Gold and USD are both prime examples of pristine collateral.

Risks of CeFi Lending

While initially hailed as pioneers for bridging the gap between traditional finance and DeFi, today, most CeFi lending institutions have experienced a massive fall from grace.

Due to incidents like the bankruptcy of 3AC, FTX and Celsius, a cloud of skepticism has begun to hover over CeFi lenders, with many believing that they represent the failings of centralized intermediaries to once again maintain transparency while posing as proponents of crypto principles.

Fixed Rate of Return

During the bull market, many CeFi companies offered a fixed rate of return on customers' crypto or stablecoins deposits without properly disclosing where those yields were being captured from and what sort of high risk strategies were being pursued to maintain steady returns for customers.

One of these strategies included taking customers' funds and storing them in Anchor, a high yield savings protocol on the Terra blockchain network that offered 20% APY on UST stablecoins.

Centralized exchanges and Neo-banks that wished to offer customers a 10% return on their dollars could do so by simply using Anchor to generate those returns in UST, while keeping the extra 10% for themselves as profit.

As many would later find out, USTs model was fundamentally unstable. Once the stablecoin depegged, the entire Terra/LUNA ecosystem came crashing down with it, resulting in a total wipeout of customer deposits on CeFi lending platforms.

Counterparty Risk

We have also seen other examples of CeFi lenders failing to properly analyze counterparty risk, such as in the case of Genesis, one of the largest lending firms in the crypto industry.

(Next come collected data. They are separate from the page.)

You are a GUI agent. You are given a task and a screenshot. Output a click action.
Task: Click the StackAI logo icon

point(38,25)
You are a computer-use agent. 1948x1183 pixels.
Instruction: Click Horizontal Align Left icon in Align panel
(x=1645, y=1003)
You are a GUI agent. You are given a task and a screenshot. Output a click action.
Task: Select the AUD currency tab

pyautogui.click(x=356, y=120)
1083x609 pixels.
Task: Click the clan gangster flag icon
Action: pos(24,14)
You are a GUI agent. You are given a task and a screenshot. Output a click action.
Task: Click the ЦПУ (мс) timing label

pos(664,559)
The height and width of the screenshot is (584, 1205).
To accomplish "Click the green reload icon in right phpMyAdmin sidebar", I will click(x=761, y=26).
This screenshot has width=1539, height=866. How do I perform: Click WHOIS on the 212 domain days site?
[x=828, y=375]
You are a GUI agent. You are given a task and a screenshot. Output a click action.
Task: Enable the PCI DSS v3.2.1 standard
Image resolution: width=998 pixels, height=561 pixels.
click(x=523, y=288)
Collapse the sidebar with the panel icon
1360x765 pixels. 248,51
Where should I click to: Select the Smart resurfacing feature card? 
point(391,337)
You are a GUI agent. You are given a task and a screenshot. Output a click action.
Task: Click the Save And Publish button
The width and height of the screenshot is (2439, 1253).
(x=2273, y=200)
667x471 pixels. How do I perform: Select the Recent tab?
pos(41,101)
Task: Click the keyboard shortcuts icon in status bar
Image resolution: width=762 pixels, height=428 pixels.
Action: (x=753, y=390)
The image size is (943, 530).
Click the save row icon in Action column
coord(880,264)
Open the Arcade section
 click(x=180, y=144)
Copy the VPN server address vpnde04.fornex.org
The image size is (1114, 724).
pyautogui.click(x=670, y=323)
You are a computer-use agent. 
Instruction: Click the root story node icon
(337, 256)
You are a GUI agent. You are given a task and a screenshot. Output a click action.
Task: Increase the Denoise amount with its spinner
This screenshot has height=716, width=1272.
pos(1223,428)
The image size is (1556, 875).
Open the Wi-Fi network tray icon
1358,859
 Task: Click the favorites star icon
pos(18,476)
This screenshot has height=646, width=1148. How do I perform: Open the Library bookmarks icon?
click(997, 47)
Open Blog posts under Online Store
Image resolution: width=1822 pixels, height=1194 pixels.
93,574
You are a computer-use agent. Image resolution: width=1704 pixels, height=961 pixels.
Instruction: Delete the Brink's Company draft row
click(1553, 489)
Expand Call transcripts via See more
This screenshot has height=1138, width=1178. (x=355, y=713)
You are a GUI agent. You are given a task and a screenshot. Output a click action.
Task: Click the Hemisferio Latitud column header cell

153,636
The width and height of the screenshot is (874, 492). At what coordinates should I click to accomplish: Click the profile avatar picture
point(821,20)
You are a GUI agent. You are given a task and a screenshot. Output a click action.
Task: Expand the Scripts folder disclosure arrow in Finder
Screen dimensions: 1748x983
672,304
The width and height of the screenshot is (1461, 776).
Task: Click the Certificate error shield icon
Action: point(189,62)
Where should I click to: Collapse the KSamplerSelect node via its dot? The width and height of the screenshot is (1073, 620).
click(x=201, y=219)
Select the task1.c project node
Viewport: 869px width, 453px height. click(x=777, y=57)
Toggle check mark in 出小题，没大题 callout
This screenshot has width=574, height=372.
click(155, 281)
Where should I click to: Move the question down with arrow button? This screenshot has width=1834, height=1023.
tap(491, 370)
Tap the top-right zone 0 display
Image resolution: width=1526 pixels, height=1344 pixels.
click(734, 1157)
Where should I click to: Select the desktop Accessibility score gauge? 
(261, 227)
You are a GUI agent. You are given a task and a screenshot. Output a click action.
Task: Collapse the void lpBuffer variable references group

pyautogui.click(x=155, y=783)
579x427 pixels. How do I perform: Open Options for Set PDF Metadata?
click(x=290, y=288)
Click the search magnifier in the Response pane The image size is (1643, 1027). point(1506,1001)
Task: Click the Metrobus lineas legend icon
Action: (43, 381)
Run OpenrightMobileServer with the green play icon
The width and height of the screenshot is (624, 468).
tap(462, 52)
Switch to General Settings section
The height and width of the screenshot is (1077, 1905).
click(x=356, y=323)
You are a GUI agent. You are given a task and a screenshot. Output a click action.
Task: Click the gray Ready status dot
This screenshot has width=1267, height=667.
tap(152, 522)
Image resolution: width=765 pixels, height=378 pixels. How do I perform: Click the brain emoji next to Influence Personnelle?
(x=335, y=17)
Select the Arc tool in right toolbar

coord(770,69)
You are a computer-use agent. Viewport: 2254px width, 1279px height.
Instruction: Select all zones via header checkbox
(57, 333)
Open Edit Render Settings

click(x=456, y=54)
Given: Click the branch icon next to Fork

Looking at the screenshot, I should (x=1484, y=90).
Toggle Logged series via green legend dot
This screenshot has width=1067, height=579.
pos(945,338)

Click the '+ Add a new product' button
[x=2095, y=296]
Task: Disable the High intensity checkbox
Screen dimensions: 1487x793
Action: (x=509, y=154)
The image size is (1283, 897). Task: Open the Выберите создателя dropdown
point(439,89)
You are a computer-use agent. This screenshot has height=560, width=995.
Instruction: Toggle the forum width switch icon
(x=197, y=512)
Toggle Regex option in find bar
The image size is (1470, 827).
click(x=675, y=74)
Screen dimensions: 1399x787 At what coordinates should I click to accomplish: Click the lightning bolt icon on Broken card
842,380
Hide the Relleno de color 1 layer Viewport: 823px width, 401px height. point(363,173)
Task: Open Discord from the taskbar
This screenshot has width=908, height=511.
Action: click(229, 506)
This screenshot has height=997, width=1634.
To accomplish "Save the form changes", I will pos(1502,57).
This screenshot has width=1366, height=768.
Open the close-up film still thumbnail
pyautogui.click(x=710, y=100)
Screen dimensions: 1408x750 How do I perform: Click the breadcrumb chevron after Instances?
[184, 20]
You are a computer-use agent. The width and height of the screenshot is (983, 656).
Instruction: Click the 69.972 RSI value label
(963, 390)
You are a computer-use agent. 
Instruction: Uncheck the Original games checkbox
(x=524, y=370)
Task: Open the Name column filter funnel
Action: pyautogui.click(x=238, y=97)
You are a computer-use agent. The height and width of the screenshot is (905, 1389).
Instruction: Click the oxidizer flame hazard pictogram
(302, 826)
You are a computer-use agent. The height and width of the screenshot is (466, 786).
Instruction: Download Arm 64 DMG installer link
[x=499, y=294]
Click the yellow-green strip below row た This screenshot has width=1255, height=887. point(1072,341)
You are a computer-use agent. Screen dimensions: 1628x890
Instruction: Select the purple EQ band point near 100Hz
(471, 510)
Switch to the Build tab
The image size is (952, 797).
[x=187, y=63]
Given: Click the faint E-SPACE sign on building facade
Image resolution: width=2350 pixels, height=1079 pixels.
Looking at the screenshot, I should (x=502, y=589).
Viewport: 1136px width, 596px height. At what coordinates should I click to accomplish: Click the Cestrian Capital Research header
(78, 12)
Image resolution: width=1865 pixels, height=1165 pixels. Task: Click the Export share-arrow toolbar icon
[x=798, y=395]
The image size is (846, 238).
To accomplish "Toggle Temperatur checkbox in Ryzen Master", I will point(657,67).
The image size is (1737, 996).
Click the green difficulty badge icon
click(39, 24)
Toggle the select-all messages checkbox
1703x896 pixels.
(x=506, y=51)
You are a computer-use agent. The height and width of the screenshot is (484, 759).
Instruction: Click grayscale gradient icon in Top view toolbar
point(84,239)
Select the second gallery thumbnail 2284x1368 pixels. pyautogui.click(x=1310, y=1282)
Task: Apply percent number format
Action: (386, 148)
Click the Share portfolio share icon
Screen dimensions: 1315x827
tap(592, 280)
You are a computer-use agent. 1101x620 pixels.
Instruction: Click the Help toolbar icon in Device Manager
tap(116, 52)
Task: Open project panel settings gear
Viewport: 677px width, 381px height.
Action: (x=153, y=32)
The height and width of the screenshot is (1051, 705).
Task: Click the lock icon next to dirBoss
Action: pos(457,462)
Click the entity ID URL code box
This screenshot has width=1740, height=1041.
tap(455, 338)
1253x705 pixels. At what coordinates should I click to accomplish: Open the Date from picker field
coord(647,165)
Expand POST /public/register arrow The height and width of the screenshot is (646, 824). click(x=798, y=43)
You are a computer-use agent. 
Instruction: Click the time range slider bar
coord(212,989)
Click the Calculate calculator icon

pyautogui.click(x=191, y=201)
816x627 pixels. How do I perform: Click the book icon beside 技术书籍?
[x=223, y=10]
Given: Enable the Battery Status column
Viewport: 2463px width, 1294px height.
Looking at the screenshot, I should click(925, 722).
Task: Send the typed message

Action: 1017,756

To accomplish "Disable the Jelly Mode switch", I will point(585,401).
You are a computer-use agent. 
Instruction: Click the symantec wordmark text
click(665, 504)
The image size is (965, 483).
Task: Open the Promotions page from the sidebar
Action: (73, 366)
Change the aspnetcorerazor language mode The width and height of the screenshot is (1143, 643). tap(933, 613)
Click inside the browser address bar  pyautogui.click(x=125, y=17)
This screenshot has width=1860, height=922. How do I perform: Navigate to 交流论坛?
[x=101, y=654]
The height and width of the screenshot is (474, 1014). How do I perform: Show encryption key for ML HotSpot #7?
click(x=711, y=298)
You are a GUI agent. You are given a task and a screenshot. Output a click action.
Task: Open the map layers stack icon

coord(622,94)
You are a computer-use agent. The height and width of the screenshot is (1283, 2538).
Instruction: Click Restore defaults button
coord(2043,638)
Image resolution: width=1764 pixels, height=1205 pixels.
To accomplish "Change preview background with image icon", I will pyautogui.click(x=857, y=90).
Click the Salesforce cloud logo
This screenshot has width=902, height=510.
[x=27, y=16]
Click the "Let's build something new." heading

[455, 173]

Genesis had lent $2.36 billion in mostly unsecured loans, meaning little to no collateral, to now bankrupt crypto hedge fund 3 Arrows Capital.

Gemini, a US based retail exchange, launched an ‘Earn’ lending program that offered up to 7% APY on customers' crypto deposits. This yield was unfortunately obtained by lending all customer deposits from the Earn programs to one single counterparty: Genesis.

As of the time of writing, the collapse of UST created a domino effect that led entities like 3AC and Celsius to file for bankruptcy, which subsequently led to the insolvency of Genesis, which has resulted in over $900m in Gemini Earn customer deposits being lost.

Flaws of CeFi Lenders

These are prime examples of how the murky relationship between CeFi companies and DeFi protocols can lead to disastrous consequences.

Purely decentralized lending protocols offer transparency through the use of smart contracts and network consensus, while purely centralized lenders offer transparency by adhering to the financial regulations of their host country.

Entities that have attempted to act as a hybrid of CeFi and DeFi have tended to fail at both due to their inability to adhere to nation state laws or laws written in computer code.

defi lending platform

It is for this reason that CeFi lenders have posed the greatest risk to the viability of crypto-based lending models and are therefore in significant need of reform.

How to Get a Cryptocurrency Loan?

The most popular decentralized applications for lending and borrowing crypto today are Aaave and Compound. These Defi protocols offer smart contract lending solutions on Ethereum.

EVM on Horizen

Horizen EON is our first public proof-of-stake sidechain and a fully EVM-compatible smart contracting platform that allows developers to efficiently build and deploy dapps on Horizen, while fully benefiting from the Ethereum ecosystem.

To use these dapps, simply:

  • Connect your wallet

  • Review the market interest rates for borrowing and lending, as well as the collateral amounts

  • Deposit crypto assets in the designated smart contract

  • Receive the borrowed crypto assets directly to your wallet

Ultimately, crypto-based lending is still very early and highly experimental. As the industry develops, we can expect there to be new and exciting models for lending that will begin to achieve adoption, such as smart contracts that are optimized to manage riskier forms of collateral like tokens or event NFTs.

Or, uncollateralized lending on-chain, which will open up usage for the vast majority of people and entities who want access to credit for non-speculative purposes.